◆ **Using the information**:
[1] List every geographic place or region named in the passage on the black-tailed prairie dog.
[2] Write a continuation of the passage on the black-tailed prairie dog, starting after its final sentence.

◆ **Text for analysis**:
# # #

The black-tailed prairie dog (Cynomys ludovicianus) is a rodent classified within the squirrel family Sciuridae. Considered a pest to ranchers throughout the Great Plains, they are also an iconic favorite to visitors of western national parks.
This ground squirrel species lives in connecting subterranean burrows called towns. The burrows consist of multi-generational groups and are used for breeding and predator avoidance. Interestingly, female prairie dogs enter reproductive Estrus between February and April for only one day each year. Despite this apparent barrier to reproduction, the species was once the most abundant mammal in the United States.

# # #

◆ **Material provided**:
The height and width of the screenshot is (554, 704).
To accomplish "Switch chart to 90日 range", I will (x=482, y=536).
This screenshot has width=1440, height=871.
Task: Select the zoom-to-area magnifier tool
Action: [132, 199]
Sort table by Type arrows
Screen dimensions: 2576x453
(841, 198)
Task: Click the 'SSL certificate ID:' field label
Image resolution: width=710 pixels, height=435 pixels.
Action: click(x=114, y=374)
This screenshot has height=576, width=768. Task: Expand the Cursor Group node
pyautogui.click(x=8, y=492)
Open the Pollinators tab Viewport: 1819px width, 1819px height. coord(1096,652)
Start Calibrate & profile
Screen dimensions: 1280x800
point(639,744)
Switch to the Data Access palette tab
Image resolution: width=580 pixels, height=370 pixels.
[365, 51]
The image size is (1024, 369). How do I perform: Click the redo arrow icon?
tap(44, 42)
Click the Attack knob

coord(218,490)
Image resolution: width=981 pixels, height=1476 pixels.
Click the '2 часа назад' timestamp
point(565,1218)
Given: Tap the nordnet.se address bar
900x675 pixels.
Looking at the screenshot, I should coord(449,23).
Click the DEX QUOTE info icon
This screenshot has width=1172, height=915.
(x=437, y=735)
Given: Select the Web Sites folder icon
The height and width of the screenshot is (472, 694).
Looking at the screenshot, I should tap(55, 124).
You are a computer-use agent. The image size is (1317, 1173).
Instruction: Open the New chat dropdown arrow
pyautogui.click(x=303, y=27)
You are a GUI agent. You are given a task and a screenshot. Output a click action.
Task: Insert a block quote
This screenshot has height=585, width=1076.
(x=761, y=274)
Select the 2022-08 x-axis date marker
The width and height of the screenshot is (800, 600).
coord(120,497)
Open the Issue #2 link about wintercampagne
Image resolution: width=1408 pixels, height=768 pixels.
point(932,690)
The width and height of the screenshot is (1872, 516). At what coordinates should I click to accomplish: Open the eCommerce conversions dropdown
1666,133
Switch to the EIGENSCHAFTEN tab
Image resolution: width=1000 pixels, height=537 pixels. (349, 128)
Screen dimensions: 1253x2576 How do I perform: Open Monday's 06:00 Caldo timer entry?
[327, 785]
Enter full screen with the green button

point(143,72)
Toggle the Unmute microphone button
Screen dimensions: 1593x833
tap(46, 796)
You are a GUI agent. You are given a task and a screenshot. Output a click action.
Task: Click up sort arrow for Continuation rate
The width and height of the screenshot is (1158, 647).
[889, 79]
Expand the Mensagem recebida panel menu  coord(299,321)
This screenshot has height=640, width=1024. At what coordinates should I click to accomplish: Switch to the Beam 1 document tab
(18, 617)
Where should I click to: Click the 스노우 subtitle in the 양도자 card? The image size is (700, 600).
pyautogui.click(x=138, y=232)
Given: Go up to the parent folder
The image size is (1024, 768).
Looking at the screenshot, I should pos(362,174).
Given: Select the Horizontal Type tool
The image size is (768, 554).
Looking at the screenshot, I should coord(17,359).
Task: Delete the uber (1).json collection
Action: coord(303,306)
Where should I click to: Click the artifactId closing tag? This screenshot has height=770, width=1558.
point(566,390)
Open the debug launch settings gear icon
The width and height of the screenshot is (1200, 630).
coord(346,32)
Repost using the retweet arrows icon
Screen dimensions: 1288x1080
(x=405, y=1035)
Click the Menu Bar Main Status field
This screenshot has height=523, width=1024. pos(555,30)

# # #

◆ **Activity answers**:
[1] Great Plains; western national parks; United States

[2]
The habit of grooming the entrance to burrows and dispersing both horizontally and vertically throughout the landscape plays an important role in engineering the physical and biological characteristics of the prairie habitat they occupy. Hundreds of vertebrate and invertebrate species are linked to the actions of prairie dogs and their towns. Prairie dog specialists like black-footed ferrets declined to near extinction wherever the rodents were extirpated by ranchers, while species like mountain plover and burrowing owl are dependent on the town's tunnels for nesting habitat. Even bison and pronghorns depend on prairie dogs since these mega-fauna species feed on the young nutrient rich vegetation that is meticulously maintained in a growing state by the rodent's selective foraging habits.